Parchment fluorescence adds another layer of complexity. Some parchments absorb short wavelengths and reflect long ones, creating interference patterns that obscure rather than reveal. Learning to account for these properties, to subtract the noise from the signal, has been iterative. Every manuscript teaches the team something about the next one.

Reading Between the Covers

More recent innovations push into active methods. Rather than passively recording reflected light, active infrared thermography uses visible light pulses to heat the sample, then detects the time history of the induced infrared emission. This technique can read hidden texts tucked under endleafs of old books—material trapped between endpapers and covers that would require destructive disassembly to access physically.

The Herculaneum papyri—scrolls carbonized by Mount Vesuvius in 79 AD—represent an extreme case. Between 1999 and 2002, researchers imaged these blackened scrolls using filters at 950 nanometers, revolutionizing what could be read from material that looked like charcoal. Of 1,840 catalogued papyri, only eight showed any visible writing on the verso. In 2019, shortwave-infrared hyperspectral imaging revealed portions of Greek text on the back of scroll PHerc. 1691/1021, text that had remained hidden for more than 220 years after the scroll's discovery.

When Machines Learn to Read Ghosts

The next phase involves training algorithms to recognize patterns humans might miss. Machine learning systems can teach themselves to distinguish parchment characteristics, compensate for different surface preparations, and identify ink types across various manuscript traditions.
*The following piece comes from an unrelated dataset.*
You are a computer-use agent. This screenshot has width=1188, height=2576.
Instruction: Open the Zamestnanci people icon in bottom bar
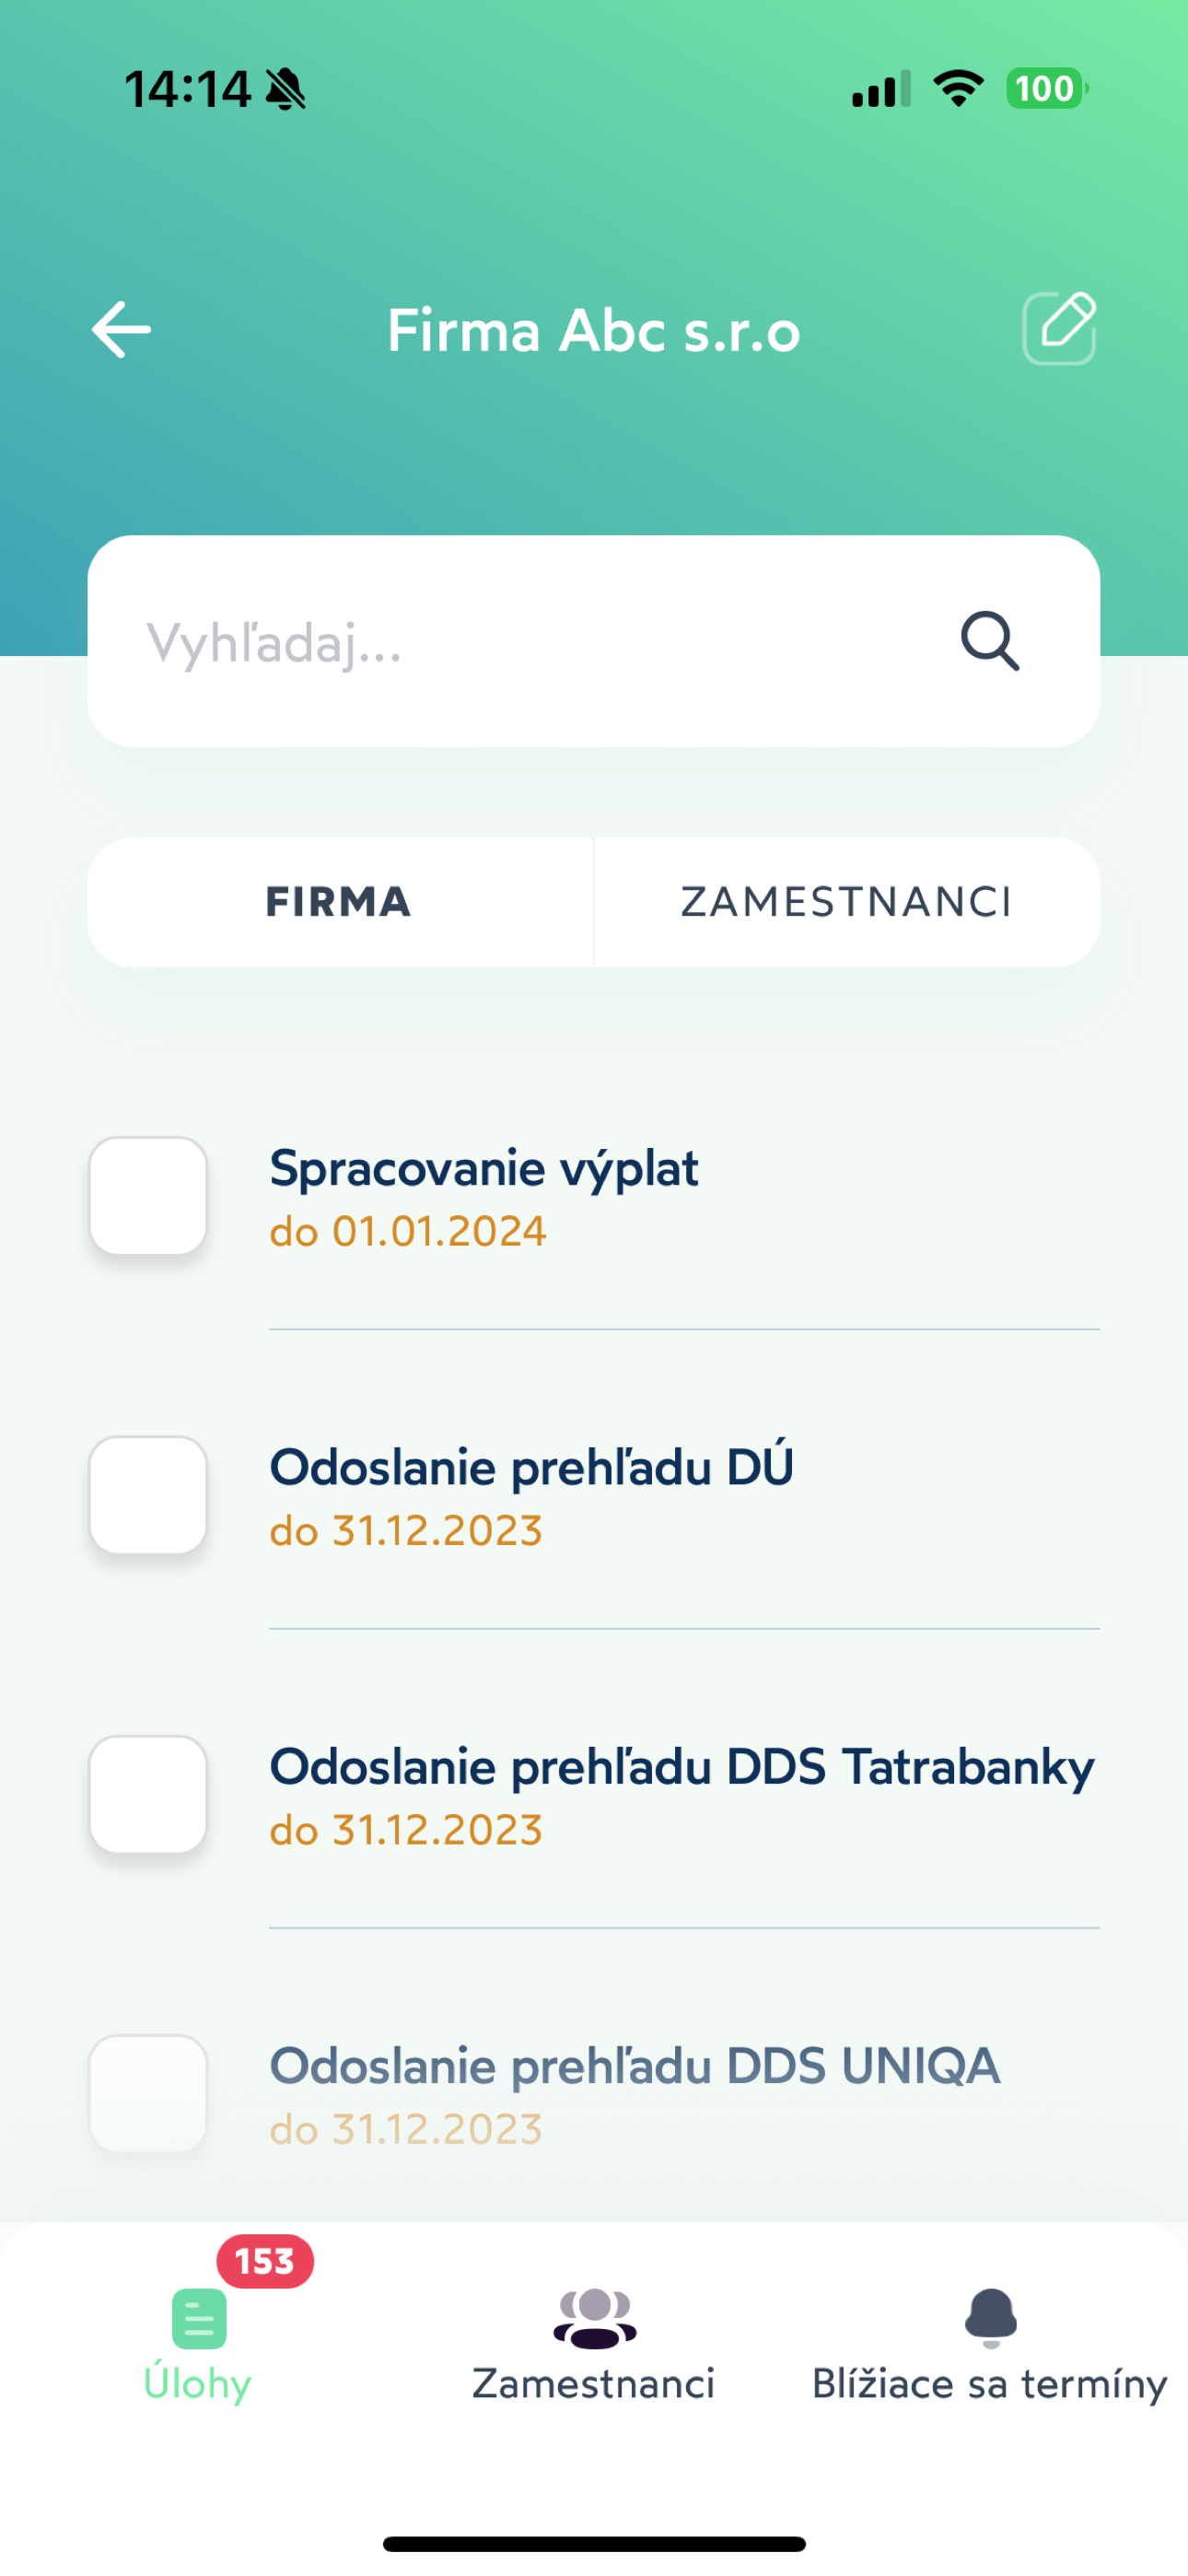[594, 2318]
The growing library of imaged palimpsests provides training data—examples of how different materials and inks behave across the spectrum.

Toth and his partner Bill Christens-Barry at Equipoise Imaging are developing a "Paleo Toolbox" that would democratize this analysis, allowing researchers without specialized imaging equipment to work with the data. As the datasets expand and the algorithms improve, manuscripts that currently resist interpretation may yield their secrets.

The technology originated in medical imaging before being adapted for manuscripts, maps, paintings, and even mummy masks made from recycled papyri. Gregory Bearman at NASA's Jet Propulsion Laboratory applied infrared imaging to Dead Sea Scrolls fragments in 1993, presenting findings that demonstrated how space-age technology could illuminate ancient texts. The trajectory from medical diagnostics to space exploration to medieval prayer books illustrates how tools developed for one purpose often find their most profound applications elsewhere.